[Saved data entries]
+ + +

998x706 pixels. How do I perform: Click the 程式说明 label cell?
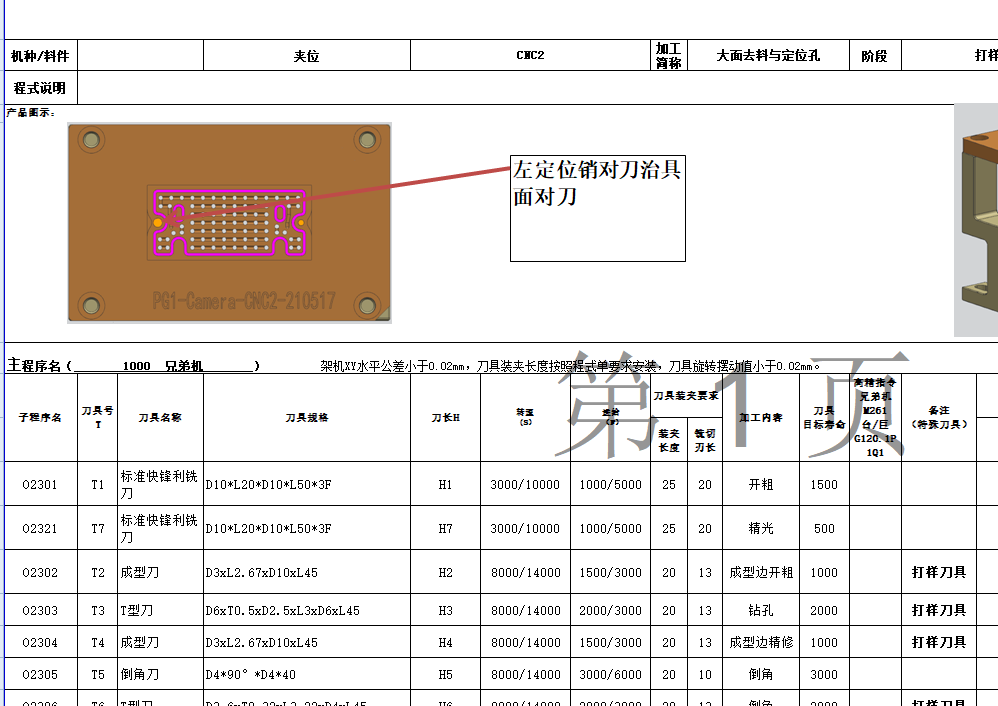(x=41, y=87)
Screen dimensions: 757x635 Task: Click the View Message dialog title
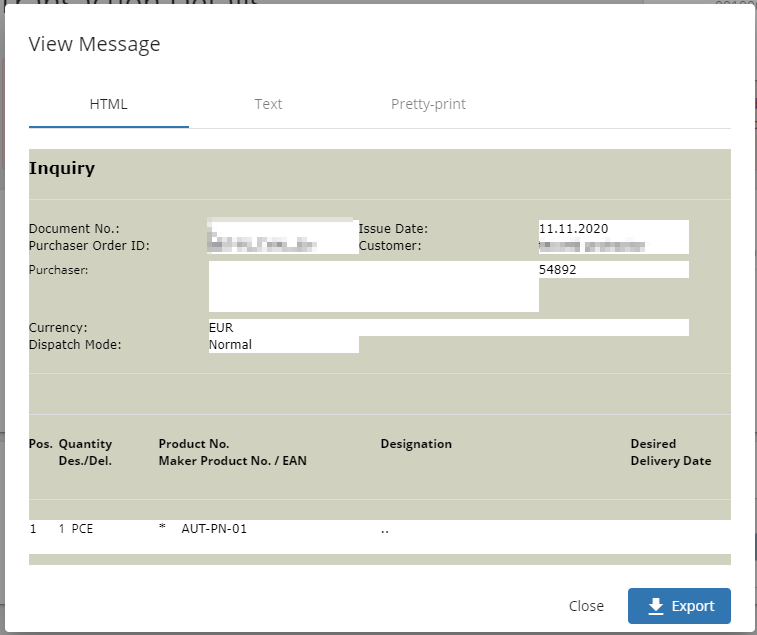(94, 44)
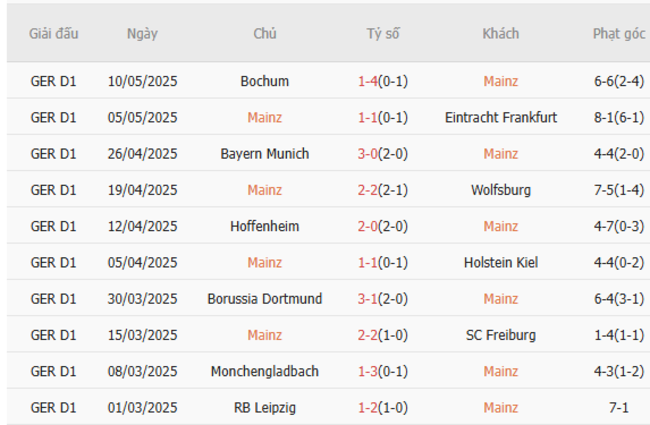Click the Ngày column header
Viewport: 650px width, 425px height.
pyautogui.click(x=142, y=33)
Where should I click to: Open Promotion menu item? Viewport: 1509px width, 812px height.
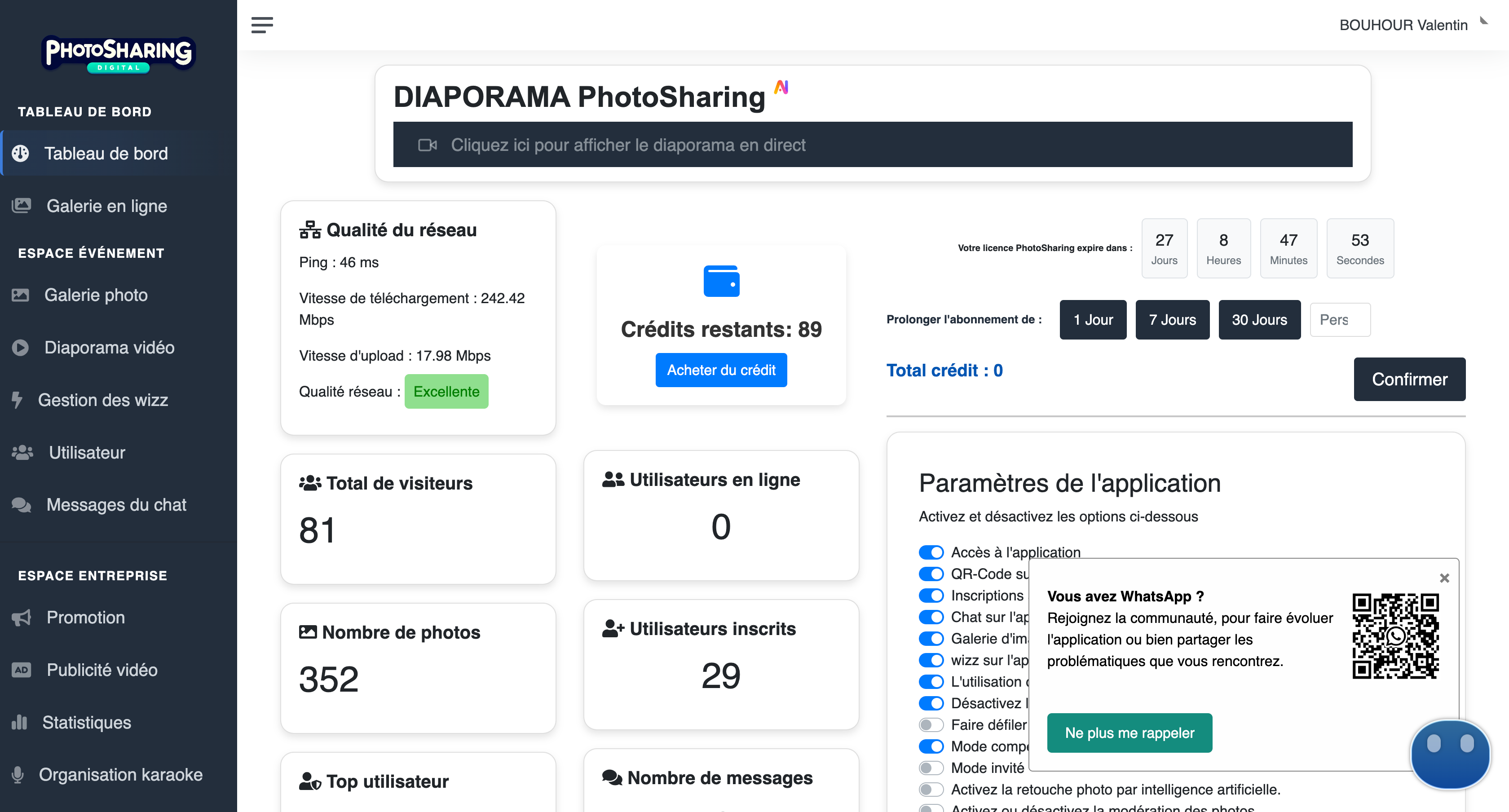pyautogui.click(x=85, y=617)
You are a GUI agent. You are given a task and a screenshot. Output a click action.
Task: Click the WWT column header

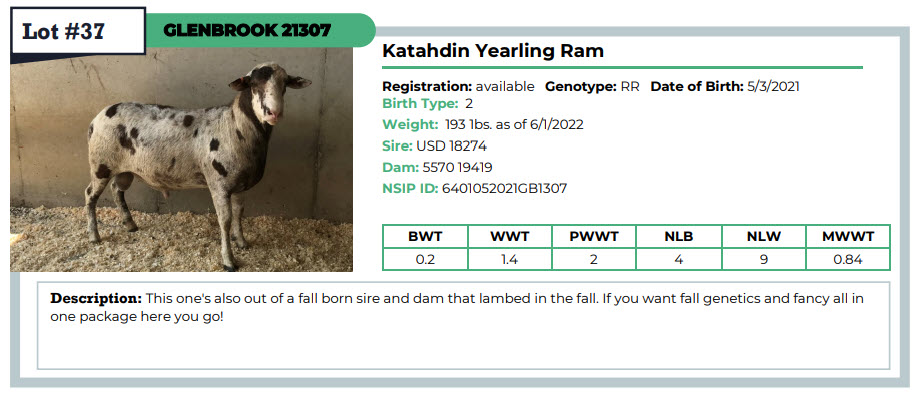[x=510, y=237]
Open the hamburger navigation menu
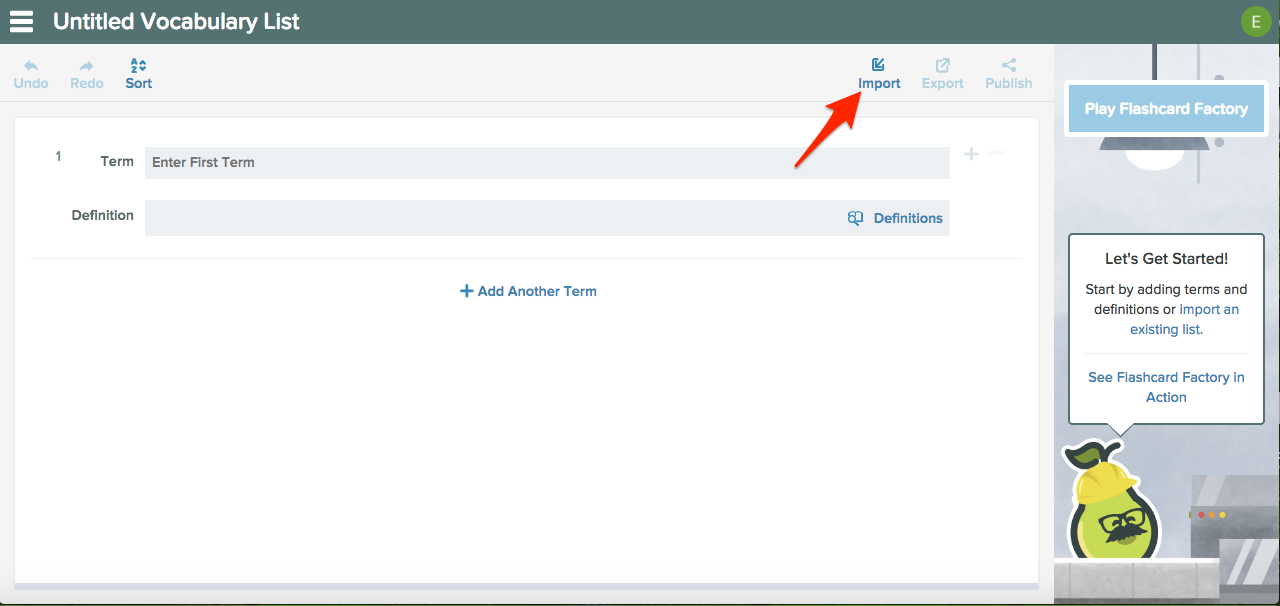This screenshot has width=1280, height=606. (x=20, y=20)
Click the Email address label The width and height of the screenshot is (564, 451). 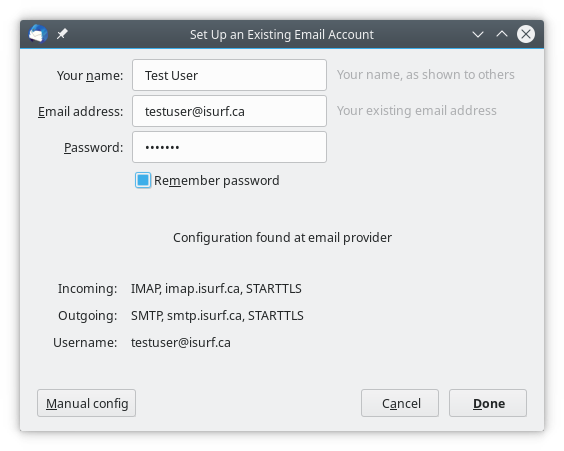point(81,111)
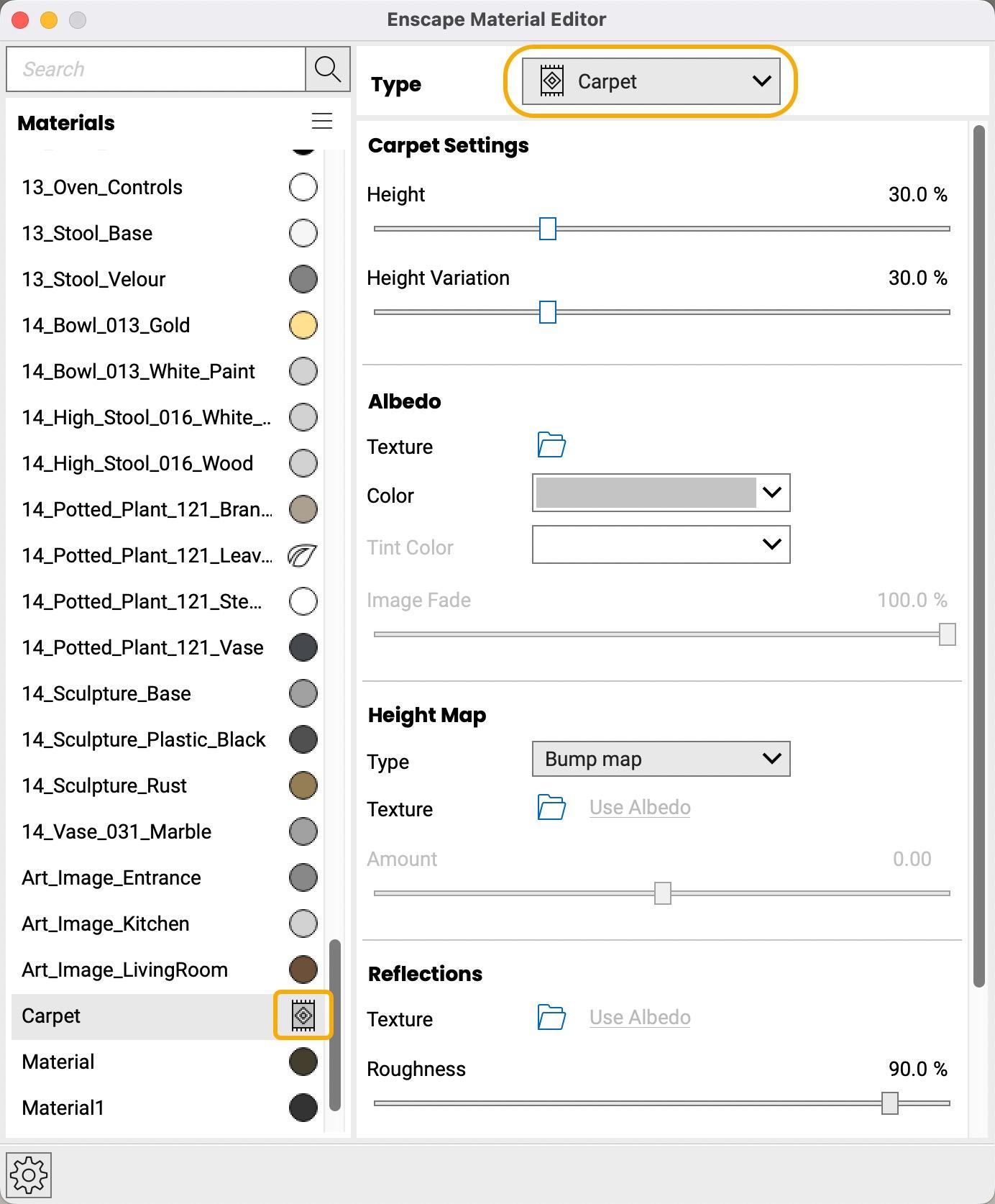Click the Height slider handle
The height and width of the screenshot is (1204, 995).
548,229
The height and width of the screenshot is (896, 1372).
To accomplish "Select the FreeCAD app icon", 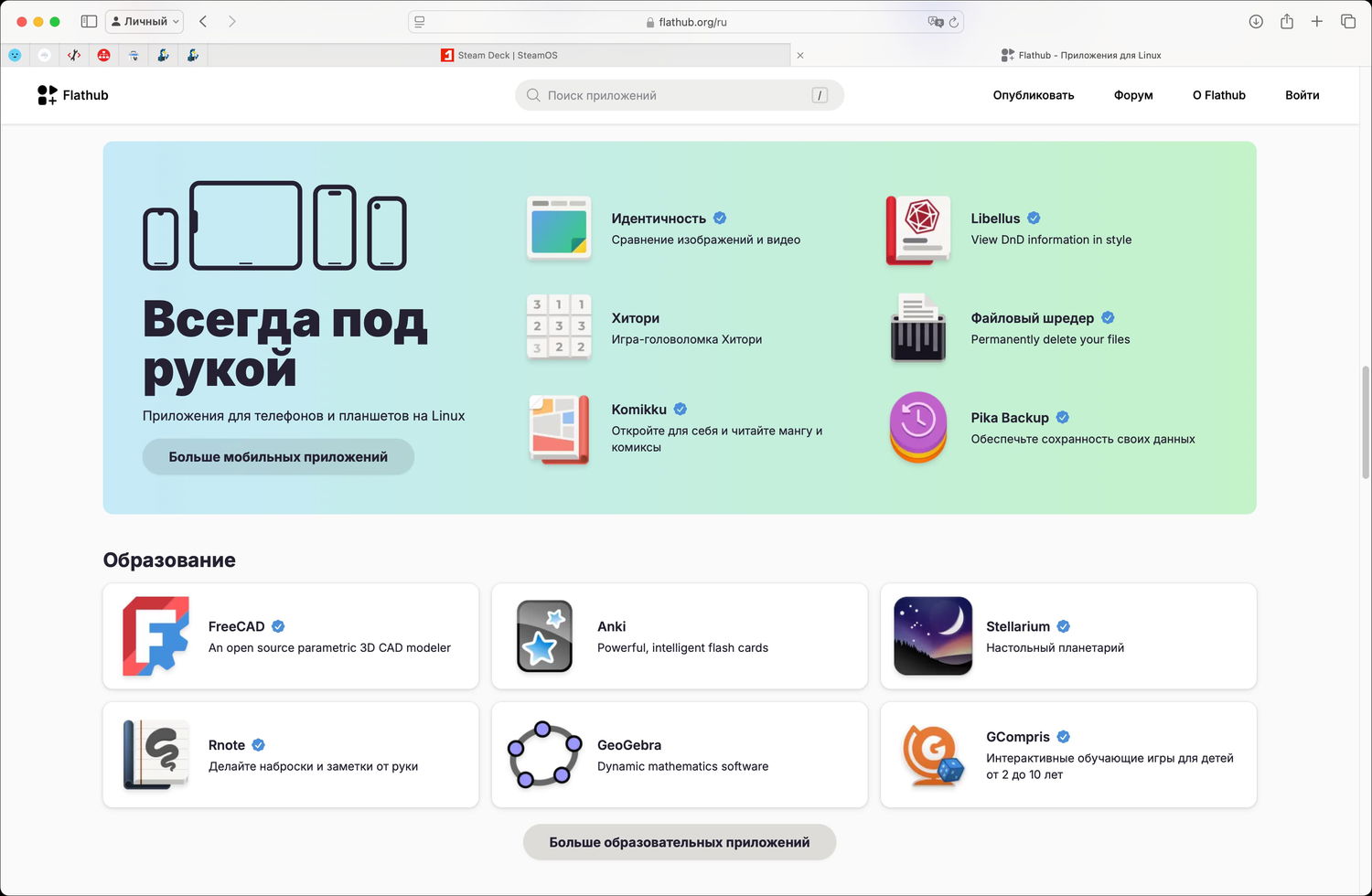I will coord(154,636).
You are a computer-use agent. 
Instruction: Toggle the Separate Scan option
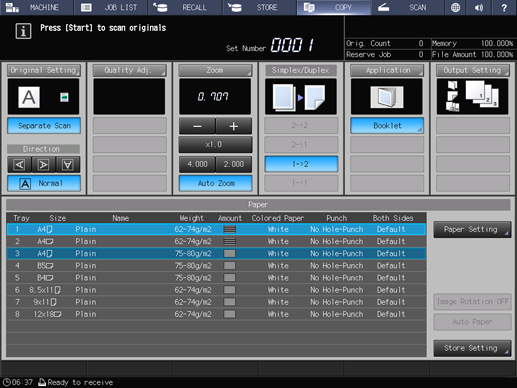(x=44, y=126)
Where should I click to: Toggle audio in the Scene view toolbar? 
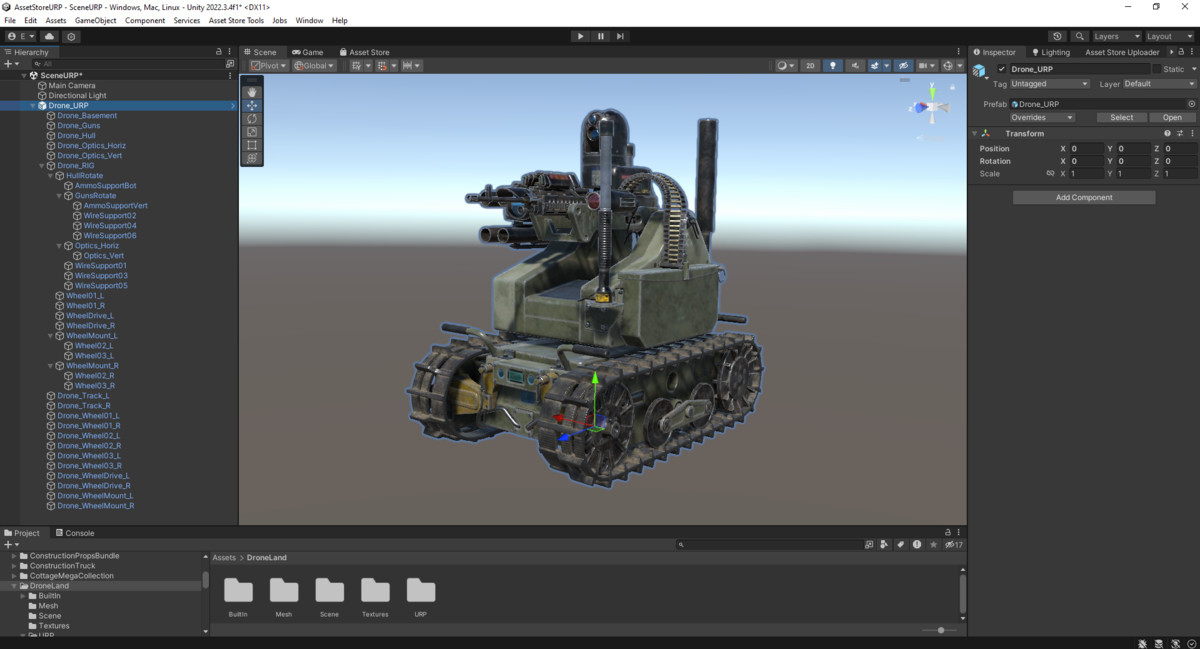pyautogui.click(x=856, y=65)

+ + +

Task to carry out:
Word for word, restate the lines from the one containing "You are a computer-use agent." through the end of the entries. Do not include pictures.

Solution to this exercise:
You are a computer-use agent. 
Instruction: Toggle the Separate Scan option
(x=44, y=126)
Where should I click to: Toggle audio in the Scene view toolbar? 
pyautogui.click(x=856, y=65)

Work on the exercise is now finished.